• WHAT YOU HAVE TO DO:
Work through the lines below and count those holding "agent"; reply with the number only.

• THE RECORDS:
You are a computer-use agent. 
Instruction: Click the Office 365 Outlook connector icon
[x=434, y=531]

==

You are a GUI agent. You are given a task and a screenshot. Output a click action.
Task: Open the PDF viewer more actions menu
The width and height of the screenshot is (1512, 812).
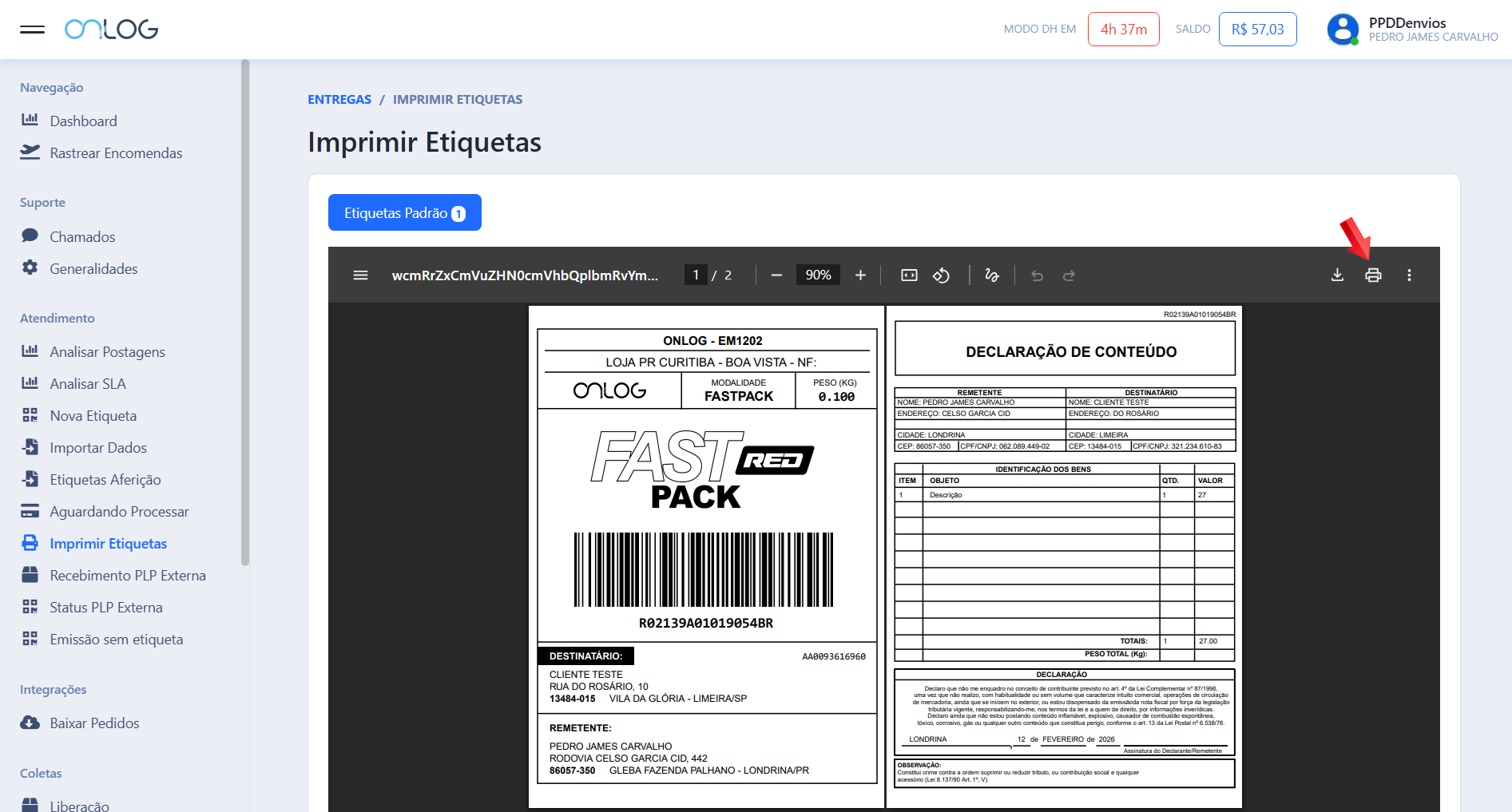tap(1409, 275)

• RESPONSE TO THE EXERCISE:
2